Mapreduce: programming framework with which you can write code to prcoess large datasets in a distributed system like HDFS.
HDFS: shared-nothing principle
Any coordination between nodes is done at the software level, using a conventional network
File blocks are replicated on multi-machines.
Has to implement two callback functions: mapper, reducer
Mapper: called once for every input record, generate any number of key-value pairs
Reducer: Take the key-value pairs procuded by the mappers, collect all the values belonging to the same key, and calls the reducer with an iterator over that collection of values.
A mapreduce program is called a job, A real problem maybe resolved by several jobs => workflow (Pig, Hive, Cascaing, Crunch and FlumeJava)
If the reducer has associativeity and interchangability, the program can set the combine function to reduce the overhead.
MapReduce has no conecpt of indexs. The index means the column in database. The raw data in MapReduce can not join because of the lack conect of it.
The reducers connect to each mappers and download the files of sorted key-value pairs for their partition => shuffle (a confusing term)
Section 3-1 in original paper
Master check every worker periodically
If worker failure
If unfinished map/reduce task: reexecute it
If completed map work, executed it again since the immediate data on local disk.
If completed reduce work, no need to execute since the result is in global file system (ex: Google File System)
Save master's snapshot periodically
If master failure, pick another one node to be a new master.
It's not a easy problem.
Multiple worers run the same task to generate the same output
Rely on atomic commits (Yen3: Need more study)
If the master has the record for the map task, ignore it.
If not, record it with intermidiate filenames.
Reduce task - Rely on atomic rename for the reduce task.
The same reduce task generate the same output filename.
The guarantee is provided by filesystem.
Section 3-4 in origianl paper
Network bandwidth is a scarce resource
Google File System stores several copies in different machine (typically 3 copies)
When the schedule allocate a map task, it takes the location information
Attempts to schedule a map on the machine which has a replica
If failing that, attempt to schedule on the same network swtich as the machine containing the data.
Most input data is read locality and does not consum network bandwitdh.
Section 3-6 in origianl paper
Straggler: a machine that takes an unusually time to compelte one task.
Reason: resource starvation.
Resolve: Run backup task for the last unfinished tasks (in-progres tasks) to reuce the total time.
Result: In distribued sort, it takes longer 44% time to finish the job when the mechanism is disable.

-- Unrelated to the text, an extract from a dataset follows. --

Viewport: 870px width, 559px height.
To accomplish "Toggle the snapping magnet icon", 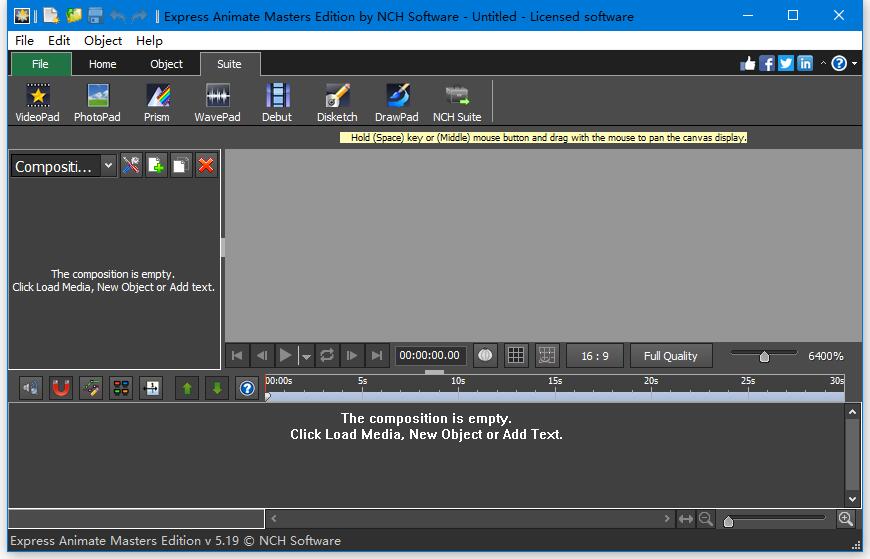I will 60,387.
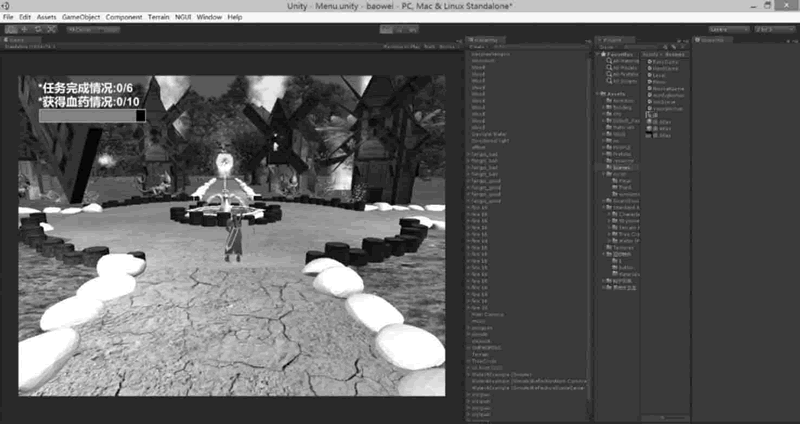Select the Hand tool in toolbar
Viewport: 800px width, 424px height.
tap(11, 30)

Refinement - Partition Function
Section 4-1 in original paper
In general case, the default hash function can do data-partition fairly but it's not suitable for every situation. For example, if the key is url , the hash function could be redesigned for the attributed like hash(hostname(urlkey))
Refinement - Ordering Guarantees
Section 4-2 in original paper
If the key in a partition are sorted, Easy to generate the sorted output => support random access lookup and so on.
Refinement - Combiner Function
Section 4-3 in original paper
Combiner function: partial reduce in local machine. After the action, pass the result to reuce tasker to limit the network traffic, cpu loading and etc ...
Combiner function is typically the same as the reduce function.
Refinement - Input and Output Types
Section 4-4 in original paper
Support different input/output types.
Support read data from different source (e.g. database). Need to implement Reader class
Refinement - Skipping Bad Records
Section 4-6 in original paper
Some certain records cause map/reduce function crashs deterministically.
If the bug is in maper/reducer, fix it.
If the bus is in third-party librarry and the the resulce can accept/torlence some data lose (e.g. staistical analysis), ignore it.
Record the data record number before the data is executed by mapper/reducer. If the task crashs, send the record information to master for avoiding to process it again.
Refinement - Local Execution
Section 4-7 in original paper
It's hard to debug in distributed system. Provide a local-execution mode for debug (on a single machine.)
Refinement - Counters
Section 4-9 in original paper
Provide global counter to each job for staistical analysis.
Yen3: Need more study.
Reduce-side joins: the actual join logic in the reducers -> secondary sort
Map-side joins: If you can make certain assumptions about your input data, it is possible make joins faster by using map-side joins.
How to deal multiple data source ? use reduce-side joins and map-side joins.
Network bandwidth is a scarce source.
The one benefit of MapReduce is that the sequential behaviour is the same as the parallel behaviour. It's easy to debug.
Appendix: Google File System (GFS)
Yen3: Need to study in the near future.
A distributed file system. based on share-nothing principle. It does not require special hardware.
A central node (Name Node) keeps trace of which file blocks are stored on which machine. Each machine has a HDFS daemon that allows nodes to acces files store on the machine.
Conceptually, HDFS create a big file system to use all spaces on the disk of all machines running the daemon.
Failure tolerate: for machine and disk failures, file blocks are replicated on multiple machines.
Compare to RAID
Same: use redundant data to avoid data loss.
Different: Not required special hardware (RAID maybe). Just need a conventional datacenter network.
Good system papers -- details from apps all the way to network.